100 days of London: Roundup 21-30

Continuing with our 100 days of London architecture series, here are numbers 21-30...

The Globe | Airy colourway: The original theatre, built in 1559 was strongly associated with William Shakespeare. The building today on Bankside, Shakespeare's Globe, is a replica of the original, opened in 1997.

Horse Guards Parade | Sunshine colourway: A parade ground for ceremonies - one of the most famous held there is the Trooping of the Colour. The history of the building goes back as far as the 18th Century.

Heron Tower | Dawn colourway: Originally known as the Heron Tower, this skyscraper is now called the Salesforce Tower.
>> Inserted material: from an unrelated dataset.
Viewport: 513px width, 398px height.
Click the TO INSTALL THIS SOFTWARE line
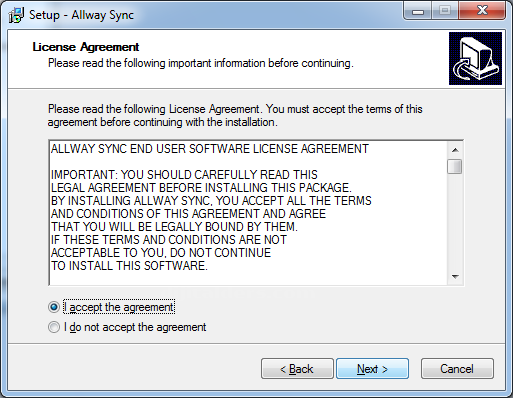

A commercial building, it is 230m tall.

Guildhall | Rustic colourway: A Grade I listed building, Guildhall has existed since the 12th Century and is the home of the City of London Corporation.

Harrods | Sunset colourway: The world famous department store's origins actually began in the East End, as a grocery and tea store before moving to Knightsbridge.

ArcelorMittal Orbit | Jewel colourway: Designed by the artist Sir Anish Kapoor with engineer Cecil Balmond, this is currently the tallest sculpture in the UK and has a viewing platform. Created for the London 2012 Olympics, you can find out more here.

British Library | Moody colourway: A Grade I listed building in St Pancras, the British Library was designed by Sir Colin St John Wilson and MJ Long in the 1980s and 90s. 

Banqueting House | Rustic colourway: Designed by architect Inigo Jones, it is the only bit left from what was Whitehall Palace. The full history of the building and site can be read at Historic Royal Palaces.

BT Tower | Jewel colourway: The BT Tower celebrated its 50th anniversary in 2015. When it opened in 1965, it was then the tallest building in Britain.

Cardinal Place | Dawn colourway: Victoria's Cardinal Place opened in 2006, designed by EPR Architects, a mix of retail and office space.